How long is the context? If you’re feeding a full codebase or a long legal document, most models drop out immediately. Gemini 2.5 Pro’s million-token context window exists for a reason. If your context is a short instruction and a user query, context window size is irrelevant.

How sensitive is the cost? Running AI in production has a fundamentally different cost profile than running it ad hoc. A model that costs $15 per million input tokens is reasonable for a weekly research task and unreasonable for real-time API responses serving a consumer product.

Do you need to self-host? Privacy requirements, air-gapped environments, and compliance constraints often make cloud API access impossible. This immediately narrows the field to open-source models that can be run locally.

Four questions. Most combinations of answers point clearly to one or two models.
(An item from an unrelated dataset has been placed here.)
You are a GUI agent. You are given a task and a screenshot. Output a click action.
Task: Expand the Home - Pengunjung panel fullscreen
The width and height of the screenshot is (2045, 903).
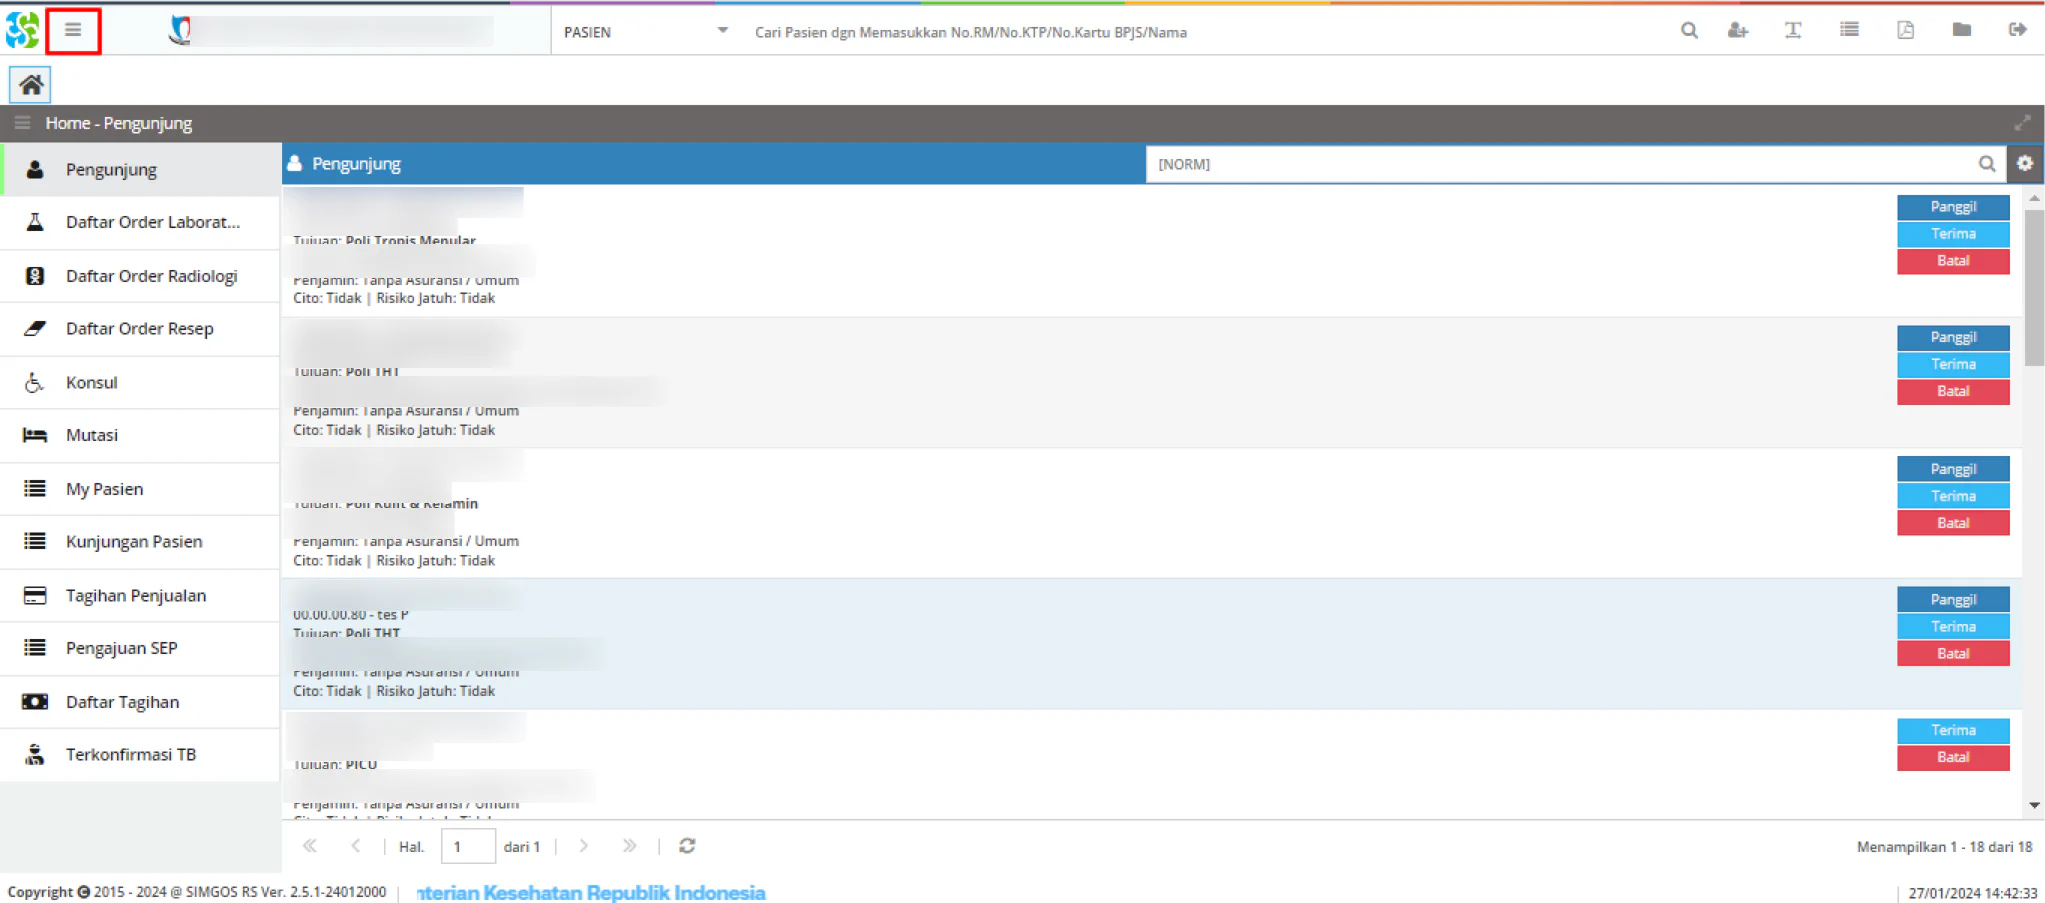(2022, 123)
The remaining ambiguity is where personal preference and ecosystem familiarity reasonably apply.

What we built

The tool at tools.modologystudios.com/which-model runs this logic in the browser with no backend. You answer four questions — task type, context size, cost sensitivity, self-host requirement — and get a specific recommendation with the reasoning behind it.

It covers Claude Opus 4.6, Claude Sonnet 4.6, Claude Haiku 4.5, GPT-4o, GPT-4o mini, Gemini 2.5 Pro, Llama 4 Maverick, and DeepSeek V3. We update the model list and pricing when the landscape changes.

No account required. Nothing stored. The whole thing is a decision tree running in 300 lines of JavaScript.

What it doesn’t do

It doesn’t tell you which model will produce the best output for your specific prompt. That requires testing. It doesn’t account for latency, geographic availability, rate limits, or integration complexity — all of which are real factors in production.

What it does is reduce the decision from “evaluate eight complex systems across dozens of dimensions” to “answer four questions.” That’s enough to stop most of the paralysis.

If you find yourself reaching for GPT-4o by default on everything because it’s familiar, run through the questions. You might find you’re paying twice what you need to for a task that Haiku handles just as well. Or you might confirm that GPT-4o was the right call and stop second-guessing it.

Either way, the decision is made deliberately instead of by inertia.